**Task requirements**. Below are some records. Copy every line in them that holds "agent".

**Data under study**.
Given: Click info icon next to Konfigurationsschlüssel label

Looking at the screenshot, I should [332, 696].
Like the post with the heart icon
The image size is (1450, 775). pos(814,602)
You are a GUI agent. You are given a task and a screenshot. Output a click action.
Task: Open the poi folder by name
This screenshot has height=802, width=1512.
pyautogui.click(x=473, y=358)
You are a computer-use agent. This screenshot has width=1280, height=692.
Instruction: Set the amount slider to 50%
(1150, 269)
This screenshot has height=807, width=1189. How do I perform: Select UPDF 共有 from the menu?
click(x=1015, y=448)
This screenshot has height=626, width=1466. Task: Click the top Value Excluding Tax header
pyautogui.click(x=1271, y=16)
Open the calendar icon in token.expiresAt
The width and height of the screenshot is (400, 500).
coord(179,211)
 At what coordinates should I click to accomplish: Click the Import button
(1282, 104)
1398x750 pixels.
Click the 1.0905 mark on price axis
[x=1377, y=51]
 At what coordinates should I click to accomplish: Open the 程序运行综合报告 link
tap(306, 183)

**Answer section**.
You are a GUI agent. You are given a task and a screenshot. Output a click action.
You are a computer-use agent. This screenshot has width=1280, height=692.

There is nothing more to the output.